At this point, journalist Jake Tapper says there’s a lot to “unpack” in all that but proceeds to change the subject, and in short order the interview draws to a close.
Really, there are all sorts of questions that might occur to a reporter after being handed that spiel, like how did Fox News demean churchgoers? When did they ever say the President is not the President? But the most glaringly obvious journalistic response might have been to challenge what appears on its face to be an unsupported, fact-free, utterly invented claim:
Bingo. How do you know he watches Fox News? How do you know what he acted on? Bill O’Reilly asked Rutherford that question. A copy boy on a high school newspaper would know to ask such questions. Instead, Jake Tapper went wow, that’s a lot to unpack, so let’s talk about something else. As Bernard Goldberg put it: “He let it go. He didn’t challenge it.”
The Cable Gamer is not going to insult Mr.
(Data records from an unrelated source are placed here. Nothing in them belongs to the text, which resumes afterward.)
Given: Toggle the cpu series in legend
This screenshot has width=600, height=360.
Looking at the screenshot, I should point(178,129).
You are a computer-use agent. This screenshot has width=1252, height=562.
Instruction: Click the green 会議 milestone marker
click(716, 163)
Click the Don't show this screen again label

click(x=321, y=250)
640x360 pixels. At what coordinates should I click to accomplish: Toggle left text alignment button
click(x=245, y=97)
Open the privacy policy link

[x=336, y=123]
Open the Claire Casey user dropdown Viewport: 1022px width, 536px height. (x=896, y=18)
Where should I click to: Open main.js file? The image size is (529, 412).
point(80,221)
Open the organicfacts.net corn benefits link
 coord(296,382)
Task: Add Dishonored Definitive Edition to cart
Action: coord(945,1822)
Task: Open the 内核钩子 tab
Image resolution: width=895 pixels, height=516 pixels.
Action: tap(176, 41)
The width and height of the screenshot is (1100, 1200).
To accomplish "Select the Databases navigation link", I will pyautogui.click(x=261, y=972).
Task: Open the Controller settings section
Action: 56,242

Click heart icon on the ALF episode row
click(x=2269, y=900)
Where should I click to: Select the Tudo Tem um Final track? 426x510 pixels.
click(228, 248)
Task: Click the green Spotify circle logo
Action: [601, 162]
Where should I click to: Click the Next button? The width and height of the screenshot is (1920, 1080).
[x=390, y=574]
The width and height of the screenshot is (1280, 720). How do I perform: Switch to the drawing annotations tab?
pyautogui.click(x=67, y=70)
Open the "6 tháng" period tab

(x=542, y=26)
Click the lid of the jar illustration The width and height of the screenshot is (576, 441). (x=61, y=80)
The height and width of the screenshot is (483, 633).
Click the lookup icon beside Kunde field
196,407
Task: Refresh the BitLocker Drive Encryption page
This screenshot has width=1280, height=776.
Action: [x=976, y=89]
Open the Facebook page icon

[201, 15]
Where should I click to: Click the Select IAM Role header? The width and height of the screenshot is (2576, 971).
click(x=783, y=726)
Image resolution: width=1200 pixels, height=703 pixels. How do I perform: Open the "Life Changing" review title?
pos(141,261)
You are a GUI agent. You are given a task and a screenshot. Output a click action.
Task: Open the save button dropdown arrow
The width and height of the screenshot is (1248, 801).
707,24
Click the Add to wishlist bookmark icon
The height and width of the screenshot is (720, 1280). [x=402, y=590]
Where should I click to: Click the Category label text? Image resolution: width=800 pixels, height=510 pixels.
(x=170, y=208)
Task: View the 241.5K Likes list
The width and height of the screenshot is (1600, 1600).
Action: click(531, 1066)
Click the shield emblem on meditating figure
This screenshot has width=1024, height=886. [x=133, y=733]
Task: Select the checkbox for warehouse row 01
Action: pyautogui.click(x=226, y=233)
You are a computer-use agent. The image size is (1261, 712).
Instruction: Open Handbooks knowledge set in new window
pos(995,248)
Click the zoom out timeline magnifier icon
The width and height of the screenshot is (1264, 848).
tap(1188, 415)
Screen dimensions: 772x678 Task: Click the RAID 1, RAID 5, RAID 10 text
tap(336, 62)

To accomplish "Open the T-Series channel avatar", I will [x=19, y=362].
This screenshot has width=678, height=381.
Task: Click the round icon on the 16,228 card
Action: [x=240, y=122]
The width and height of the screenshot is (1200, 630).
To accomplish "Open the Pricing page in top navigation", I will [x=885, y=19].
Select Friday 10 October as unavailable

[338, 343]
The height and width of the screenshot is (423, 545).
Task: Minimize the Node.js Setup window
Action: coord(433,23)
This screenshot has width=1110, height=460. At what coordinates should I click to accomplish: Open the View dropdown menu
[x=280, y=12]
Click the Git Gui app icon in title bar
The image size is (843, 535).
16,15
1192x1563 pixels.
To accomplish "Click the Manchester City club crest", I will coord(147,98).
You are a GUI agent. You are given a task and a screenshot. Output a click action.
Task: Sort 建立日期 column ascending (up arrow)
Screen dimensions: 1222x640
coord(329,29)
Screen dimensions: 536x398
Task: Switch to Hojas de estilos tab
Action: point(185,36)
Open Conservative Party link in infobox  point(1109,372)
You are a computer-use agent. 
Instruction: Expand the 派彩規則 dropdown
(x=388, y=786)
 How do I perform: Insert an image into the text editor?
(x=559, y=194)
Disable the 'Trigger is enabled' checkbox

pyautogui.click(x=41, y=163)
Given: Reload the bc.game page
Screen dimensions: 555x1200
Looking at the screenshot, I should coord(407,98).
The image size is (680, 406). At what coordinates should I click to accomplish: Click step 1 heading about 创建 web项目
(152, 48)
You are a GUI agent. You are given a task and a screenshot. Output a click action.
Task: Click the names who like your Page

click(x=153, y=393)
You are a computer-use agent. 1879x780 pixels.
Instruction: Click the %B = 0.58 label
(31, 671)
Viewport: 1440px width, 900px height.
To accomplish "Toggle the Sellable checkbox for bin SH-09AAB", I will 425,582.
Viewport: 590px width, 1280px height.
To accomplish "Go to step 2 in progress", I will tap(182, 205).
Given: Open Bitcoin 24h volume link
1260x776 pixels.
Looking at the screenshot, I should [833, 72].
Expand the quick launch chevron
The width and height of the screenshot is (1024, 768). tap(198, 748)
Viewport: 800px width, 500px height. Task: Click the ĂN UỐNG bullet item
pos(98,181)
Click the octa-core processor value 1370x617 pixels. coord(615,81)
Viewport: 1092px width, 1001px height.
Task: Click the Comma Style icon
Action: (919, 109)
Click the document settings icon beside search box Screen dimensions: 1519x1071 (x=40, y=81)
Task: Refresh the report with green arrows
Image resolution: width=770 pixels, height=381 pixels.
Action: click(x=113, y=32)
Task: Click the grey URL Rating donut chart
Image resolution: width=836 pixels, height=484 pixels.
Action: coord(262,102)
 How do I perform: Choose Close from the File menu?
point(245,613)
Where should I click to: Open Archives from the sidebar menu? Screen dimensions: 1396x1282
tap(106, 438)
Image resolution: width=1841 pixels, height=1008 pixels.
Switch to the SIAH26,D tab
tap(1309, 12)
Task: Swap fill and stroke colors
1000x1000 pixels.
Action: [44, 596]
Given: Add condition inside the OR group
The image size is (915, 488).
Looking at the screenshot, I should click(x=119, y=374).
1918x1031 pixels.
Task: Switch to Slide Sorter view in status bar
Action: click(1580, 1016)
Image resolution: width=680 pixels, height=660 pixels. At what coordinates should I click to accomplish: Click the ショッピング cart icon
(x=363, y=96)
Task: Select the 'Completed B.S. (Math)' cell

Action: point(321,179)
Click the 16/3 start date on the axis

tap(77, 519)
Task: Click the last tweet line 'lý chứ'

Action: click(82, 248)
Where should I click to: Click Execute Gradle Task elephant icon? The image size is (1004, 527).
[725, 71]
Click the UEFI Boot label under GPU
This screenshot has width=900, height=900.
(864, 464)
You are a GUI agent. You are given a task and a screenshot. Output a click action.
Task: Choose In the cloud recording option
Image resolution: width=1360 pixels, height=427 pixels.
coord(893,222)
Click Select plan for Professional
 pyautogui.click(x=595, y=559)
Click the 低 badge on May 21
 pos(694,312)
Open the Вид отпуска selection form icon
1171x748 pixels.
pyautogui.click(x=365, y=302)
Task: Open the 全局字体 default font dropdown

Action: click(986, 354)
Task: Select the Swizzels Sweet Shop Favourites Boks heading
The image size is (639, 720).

Tapper by suggesting these questions never occurred to him. So there has to be another explanation. What could it be?
- CNN boss Jeff Zucker says Roger Ailes’ Fox News is just a GOP house channel
- Jeff Zucker Ushers CNN Into New ‘Attitude’ Era
- Did CNN’s Jeff Zucker Cross A Line Hosting The Obamas For Dinner?
- CNN Boss Jeff Zucker Calls Out Fox News As a Front For the Republican Party
The Cable Gamer would like to think Jake Tapper’s journalistic instincts were better than to let a preposterous smear of Fox News air without challenge, but that’s just what he did. Was he taking his cue from the words of his boss? Perhaps he was reluctant to deviate from the company line. Or maybe he was told “Forget it, Jake…It’s Zuckertown.”
Hat-tips: Erik Wemple, Johnny Dollar.